Damn it’s hard to get away from that shit.
worldsastage wrote…
….Such a challenge is good. As someone steeped in aspects of scientism and having been a part of paracultural groups, both of which are/were cultic in dynamic, I try to be aware of my biases. They might be showing here, but what the hey.
Deconstructing ones programming, while disturbing, is central to learning to live with constructive engagement with ones surroundings and experience.
Deikman's Them and Us: Cult thinking and the terrorist threat after describing the more extreme cases, lays out how prevalent cultic dynamics are in society. Even if I don't necessary agree with all of the terrorist threat bit, there is a threat indeed. A synopsis and the book's intro from the author's website describes the process.
To heighten our awareness, Them and Us identifies four basic cult behaviors that influence our thinking: 1) compliance with a group, 2) dependence on a leader, 3) avoiding dissent, and 4) devaluing the outsider. These forces operate in all aspects of society. The core process is devaluing the outsider, resulting in Them-versus-Us behavior.

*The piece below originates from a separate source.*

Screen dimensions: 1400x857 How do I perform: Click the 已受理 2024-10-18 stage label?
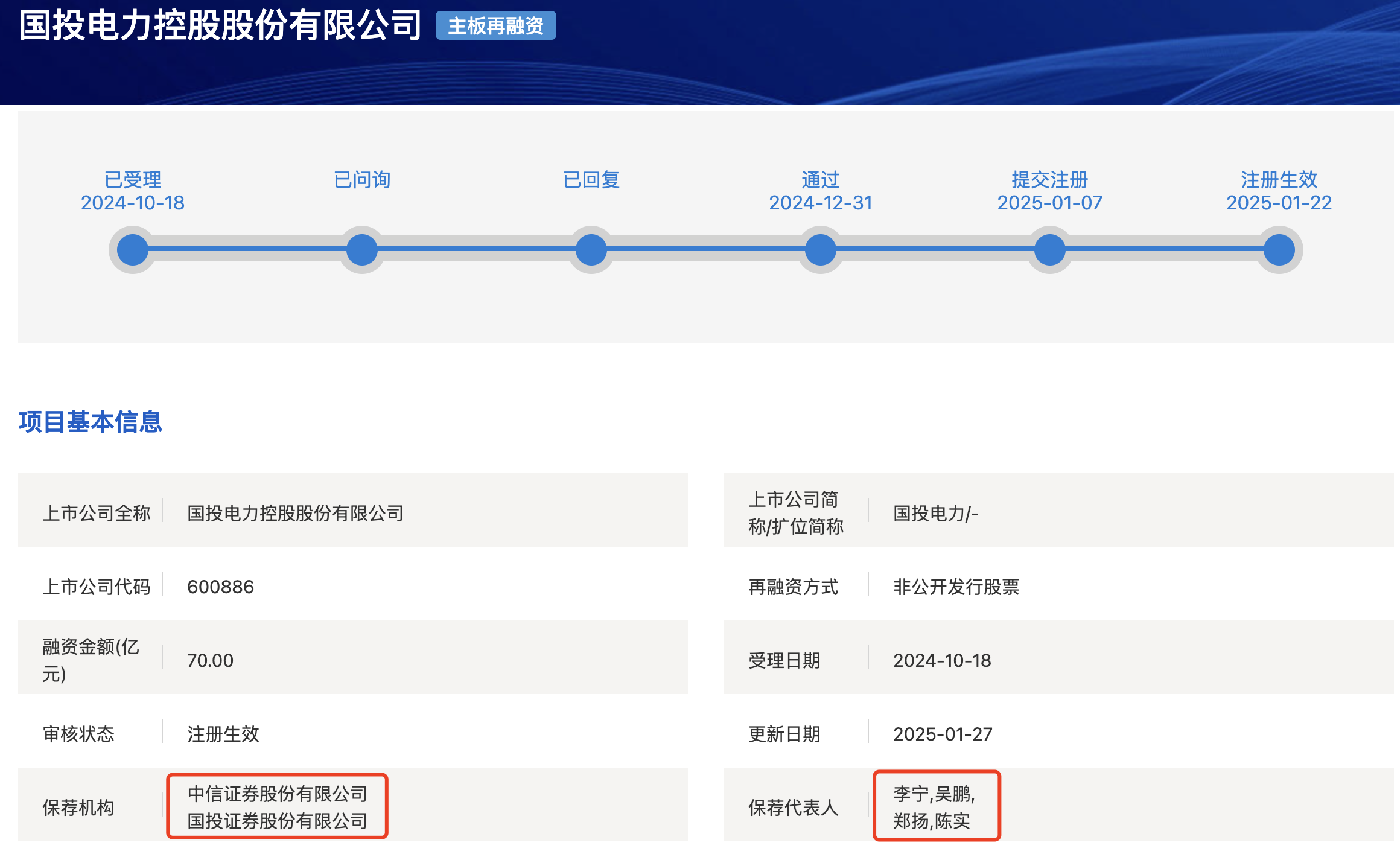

Yeah it’s like a virus with Icke, Alex, Randi, et al being pharmaceutically approved vaccines that encourage the festering of other low grade symptoms so as to continuing the feeding of our system of dysfunctionality.
Elvis wrote….
AD, thanks, I take your above points well, it's the article I find to be an unsatisfying way of making them, lacking nuance and 'tarring all conspiracy investigations with the same "bad" brush'. In my opinion, if the authors can't discern the relative values of, say, the work of John Perkins and the work of David Icke, then they should probably find something else to write about.
Exactly
Coffin dodger wrote….
but how to poison the well of dissent of mind is another matter.
And this is where it has a major problem. Pieces like the OP are almost perfectly crafted to create a 180 degree turn in the mind of the 'conspiratorial' reader, at the same time reinforcing the ridiculousness of such thinking to those unencumbered with these troubling thoughts. It's a great example (perhaps the best I've seen so far) of what 'the normal' has left in it's arsenal to throw at the consciousness of dissenters.
He,he,he, good call dodger. This was good, but there ain’t nuthin left in the quiver.
And damn you all, now I'm late for work.